Species distribution modeling

Our species distribution model (Fig. 6c) effectively captures the current occurrence of A. lugubris, as measured by the Area Under the Curve (AUC) values (Training data AUC = 0.950, test data AUC = 0.927). The six Bioclim variables with the highest permutation importance to the model were mean temperature of driest quarter, precipitation of coldest quarter, temperature annual range, mean temperature of the coldest quarter, minimum temperature of the coldest month, and annual mean temperature. In general, the distribution model closely matched the species occurrence data, but it also suggested two areas of potential occurrence where there are no species records. One area is in the Sierra Nevada, north of where the species is known to occur. The other area is in the Central Valley, between the San Francisco Bay and the Sierra Nevada.

Fig. 6
figure 6

Species distribution models for Aneides lugubris. A species distribution model (panel c) was constructed using present climatic conditions and the locality points shown in the inset (both testing and training points shown). The distribution model was then projected to the climatic conditions of the last glacial maximum ~22,000 years ago (a) and the mid-Holocene ~6,000 years ago (b). The model was also projected to the inferred climatic conditions in the year 2070 under the Community Climate System Model 4 concentration pathway 4.5 global climate model (d). Colors to the red end of the spectrum indicate greater climatic suitability and colors to the blue end of the spectrum indicate lower climatic suitability

A projection of the species distribution model to the climatic conditions of the last glacial maximum indicates a general reduction in favorable climatic conditions during this time (Fig. 6a). However, three potential refugia with relatively high climatic suitability are recognized, one in a broad area centered around the San Francisco Bay Area, another in southern California from Los Angeles to Baja California Norte, and the third in a region around San Luis Obispo. By the Mid-Holocene, the climate in the coastal areas where A. lugubris currently occurs was projected to be nearly as favorable as the present (Fig. 6b). However, conditions in the Sierra Nevada were still relatively poor.

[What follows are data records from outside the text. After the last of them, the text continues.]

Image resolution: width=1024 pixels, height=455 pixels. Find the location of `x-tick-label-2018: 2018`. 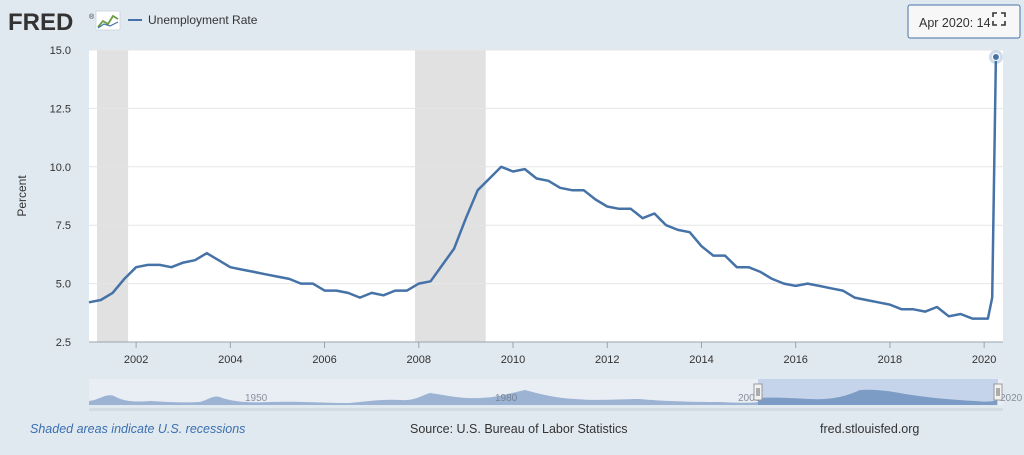

x-tick-label-2018: 2018 is located at coordinates (890, 360). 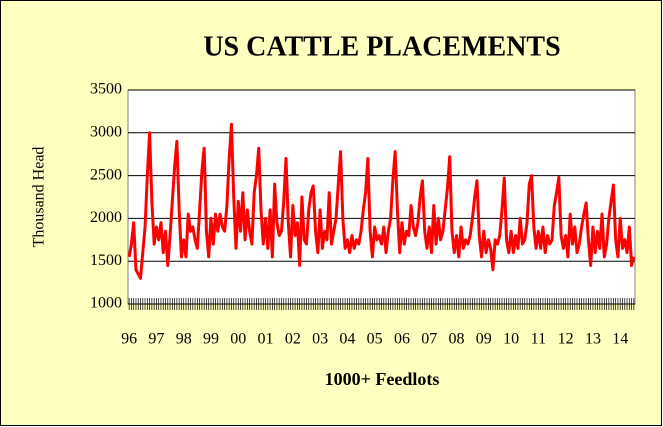 What do you see at coordinates (129, 340) in the screenshot?
I see `x-tick-label: 96` at bounding box center [129, 340].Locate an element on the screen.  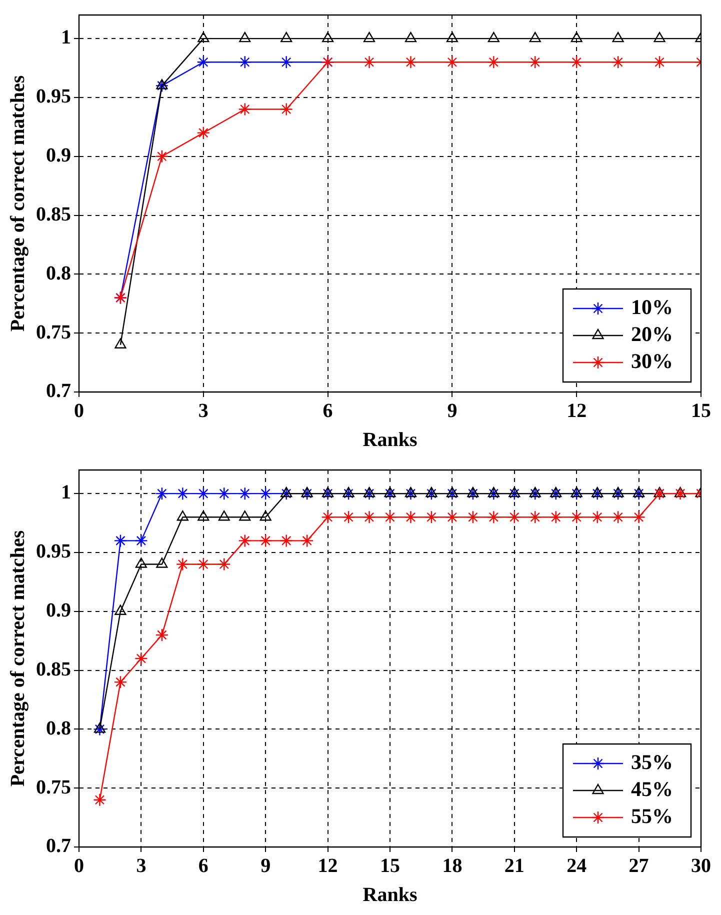
x-tick-label: 30 is located at coordinates (701, 866).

A projection of the species distribution model to the climatic conditions in 2070 under a moderate climate change scenario suggests that favorable conditions will be maintained from the central coast to the northern part of the species distribution (Fig. 6d). However, climatic conditions are predicted to deteriorate in those portions of the Sierra Nevada where the species is known to occur. In addition, southern California is predicted to face poor climatic conditions for persistence, except in some of the mountainous areas.